We’ve been hearing a steady flow of stories in recent weeks showing impressive growth for recorded-music revenues in 2016 from various countries around the world – driven by streaming subscriptions. But what about Spotify’s homeland Sweden?

IFPI Sweden put out its annual figures this morning. They reveal a 6.2% rise in 2016 to 1.13bn kronor (around $125m), with streaming services accounting for 82.3% of that total. The 951.8m kronor of streaming revenues was up 8% year-on-year: decent in what’s often seen as a saturated market.

The figures also break out the different kinds of streaming.

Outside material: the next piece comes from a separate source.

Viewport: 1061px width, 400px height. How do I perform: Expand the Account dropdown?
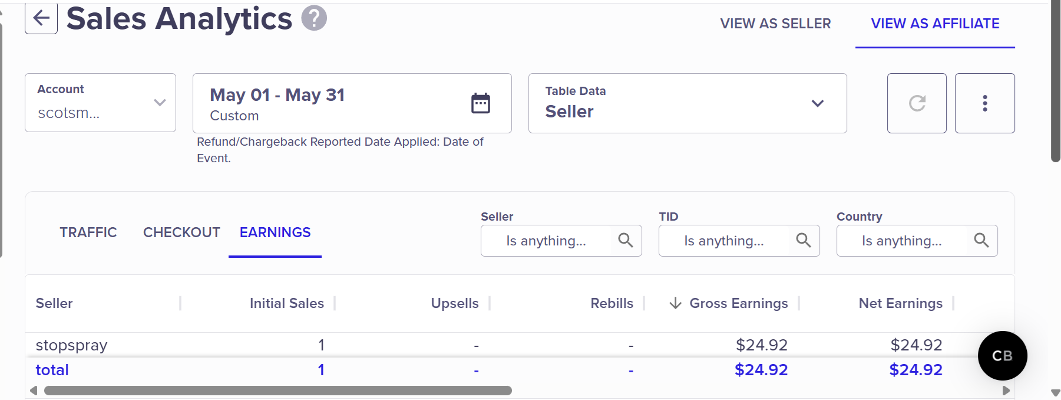point(100,103)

Subscription streams generated just over 906m kronor (80.2% of overall revenues) compared to 23.4m kronor of ad-supported audio stream income (2.1%) and 22.3m kronor of video stream income (2%) – i.e. YouTube.

Elsewhere, music-download revenues were down 22.9% to 18.5m kronor, accounting for just 1.6% of overall sales – yes, less than YouTube, although the downloads market never did ignite in Sweden, first because of piracy and then due to Spotify.

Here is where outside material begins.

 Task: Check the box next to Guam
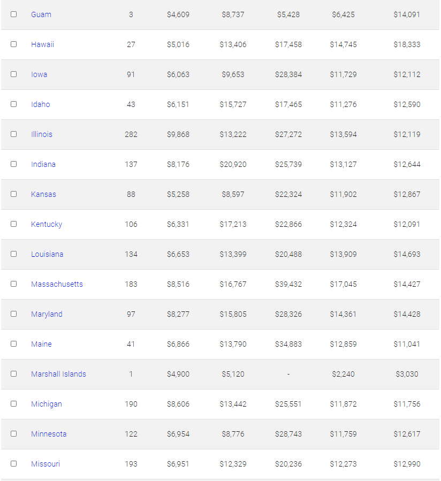click(x=13, y=14)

Physical music sales? They actually grew overall. CD sales in Sweden fell 9.4% to 106.2m kronor in 2016, but vinyl grew by 38.7% to 45.4m kronor, helping the total physical market rise by 0.5% to 157.8m kronor.

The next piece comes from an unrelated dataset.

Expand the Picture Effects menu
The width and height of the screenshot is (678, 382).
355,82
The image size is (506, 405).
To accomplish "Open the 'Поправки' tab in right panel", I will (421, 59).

IFPI Sweden added that 28% of music sales were generated by Swedish repertoire, with the other 72% coming from international artists. That’s a topic of some debate across the Nordics, as labels try to grow local artists’ share of streams on services like Spotify.

Plenty of positive news, then, but if you spotted an argument about the ‘value gap’ coming along, give yourself a clap on the back. IFPI Sweden boss Ludvig Werner addressed the ongoing row over safe harbours and YouTube royalties in his statement on the figures.

“Ten years of experience in streaming, and the new economic conditions of streaming, means we now know how important it is for everyone in the food chain – from composers to performers and record labels – all music services are subject to the same regulations,” he said.

“[The situation where] one service is negotiating with rightsholders and paying 60-70% of revenues while another service does not need to negotiate and pays 8-10% is simply not sustainable.”